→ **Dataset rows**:
:::::

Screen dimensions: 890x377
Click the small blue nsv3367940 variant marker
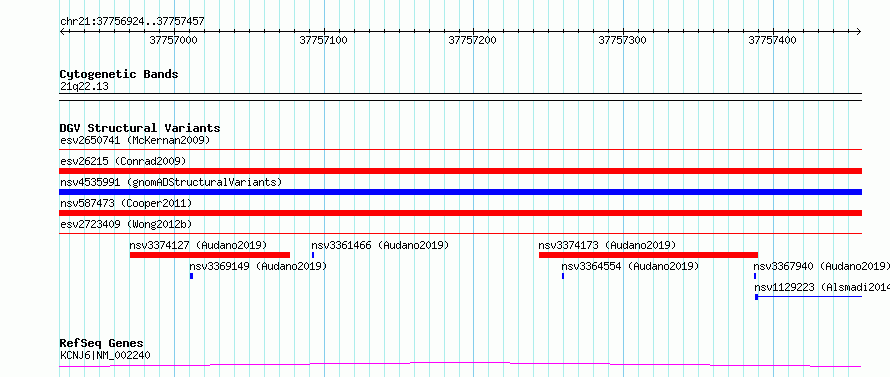tap(755, 276)
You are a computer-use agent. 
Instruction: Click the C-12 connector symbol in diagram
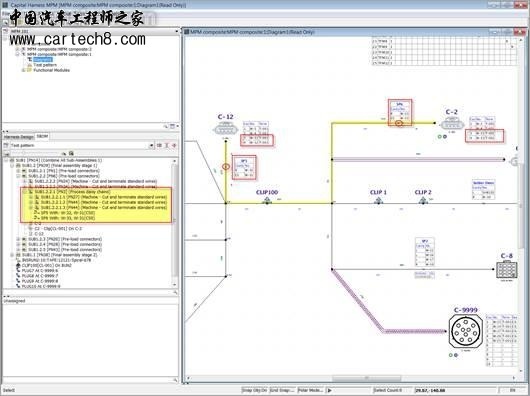(225, 129)
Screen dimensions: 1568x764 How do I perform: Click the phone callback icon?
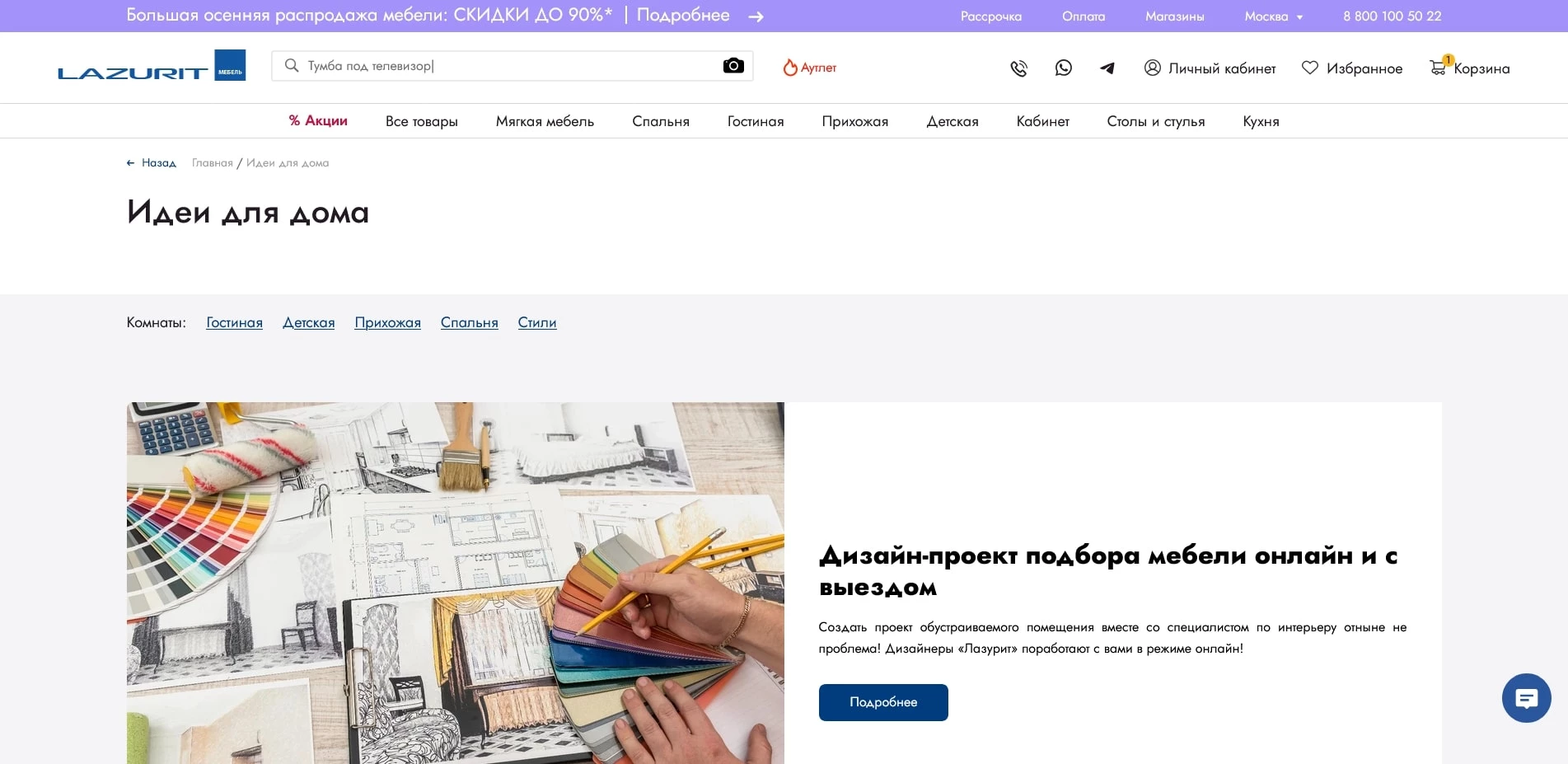(x=1018, y=68)
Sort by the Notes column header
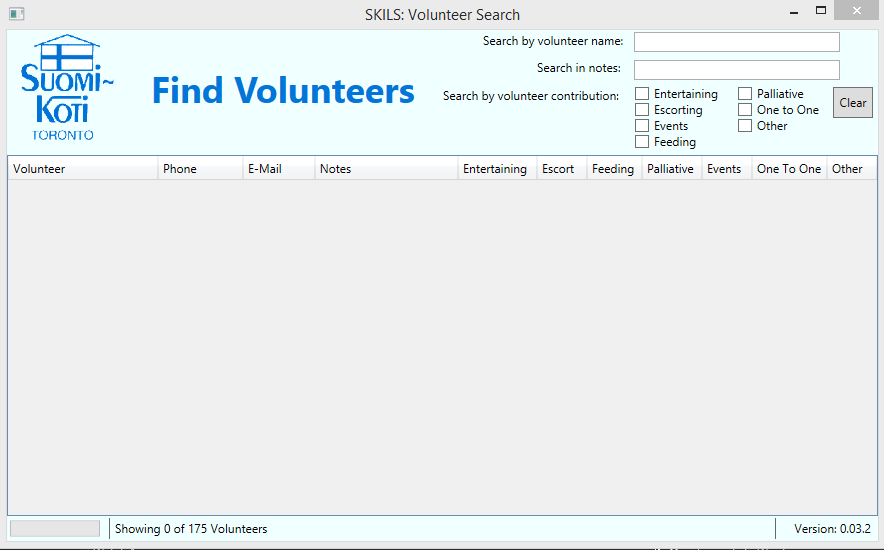The width and height of the screenshot is (884, 550). 386,169
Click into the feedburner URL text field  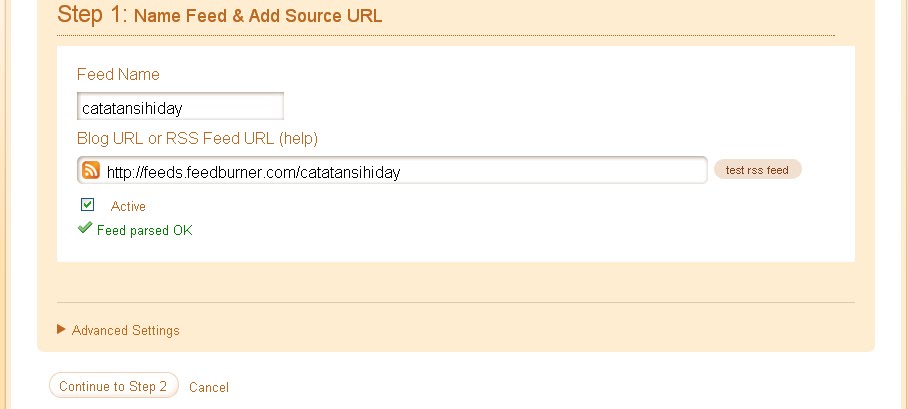coord(392,170)
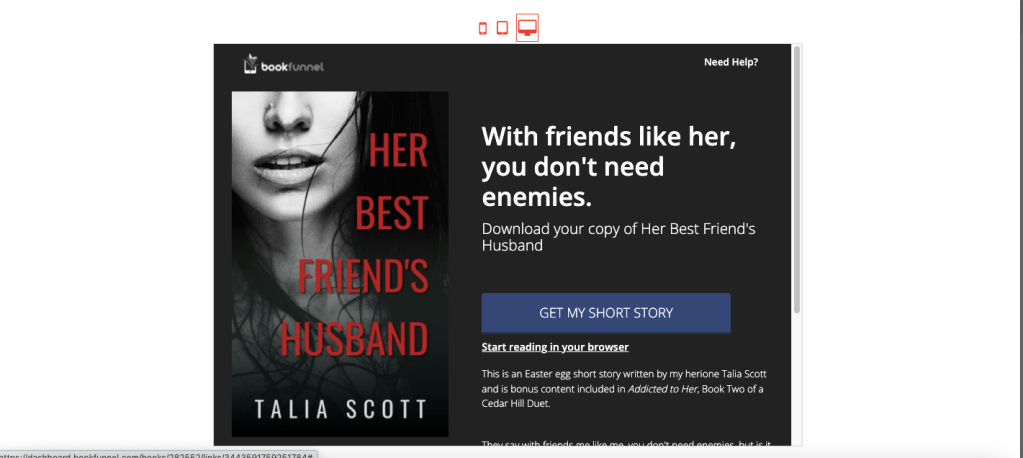Switch to tablet preview icon
The height and width of the screenshot is (458, 1023).
(502, 28)
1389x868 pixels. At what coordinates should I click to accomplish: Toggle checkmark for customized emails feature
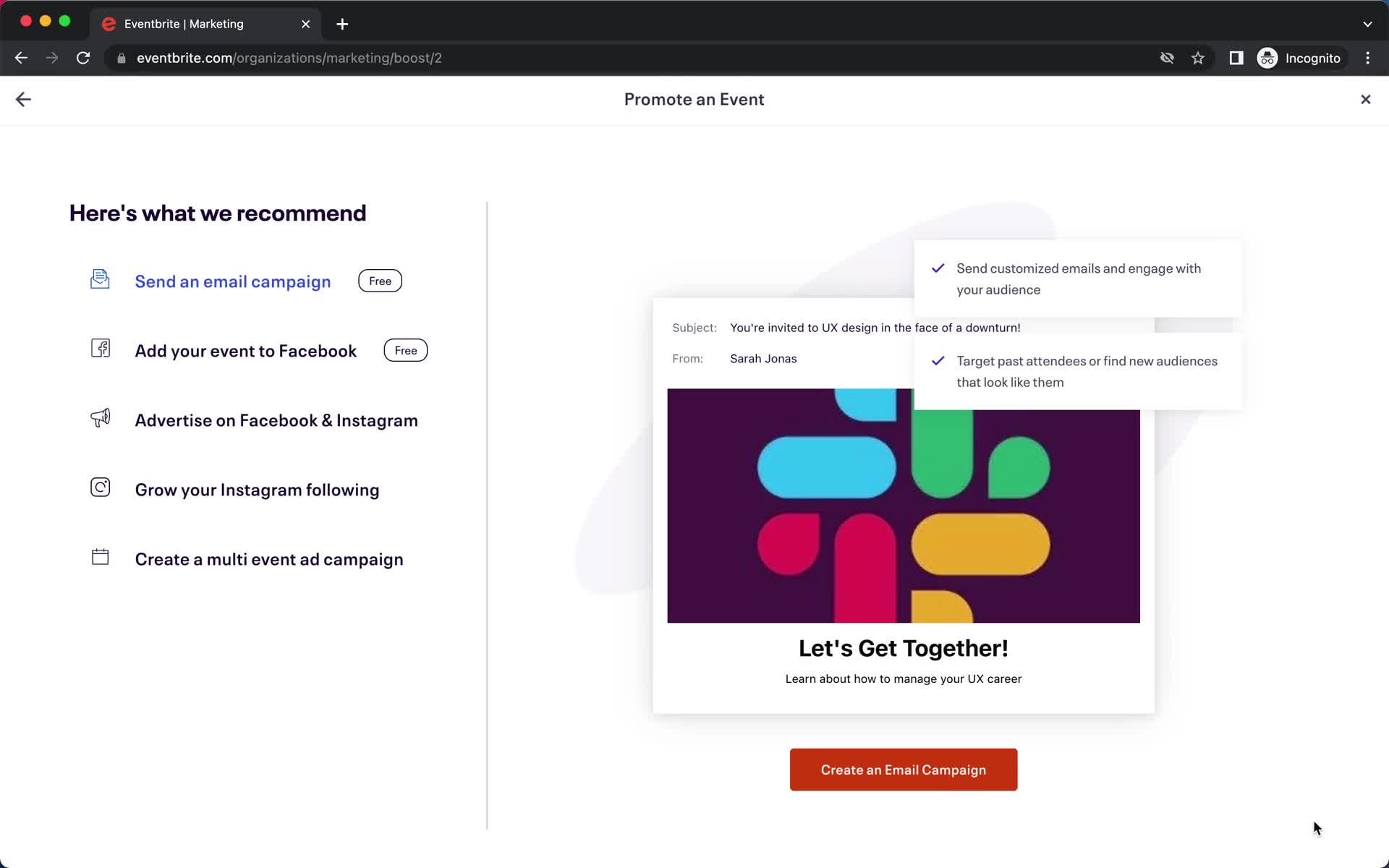[x=937, y=267]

:::::

→ **Aim**: Can you copy out the records above from the line with "You are a computer-use agent." up to and including the line with "The width and", word for word, leaving out the pictures?

→ **Finished exercise**:
You are a computer-use agent. 
Instruction: Click the C-12 connector symbol in diagram
(225, 129)
Screen dimensions: 1568x764 How do I perform: Click the phone callback icon?
(x=1018, y=68)
Sort by the Notes column header
The width and height of the screenshot is (884, 550). 386,169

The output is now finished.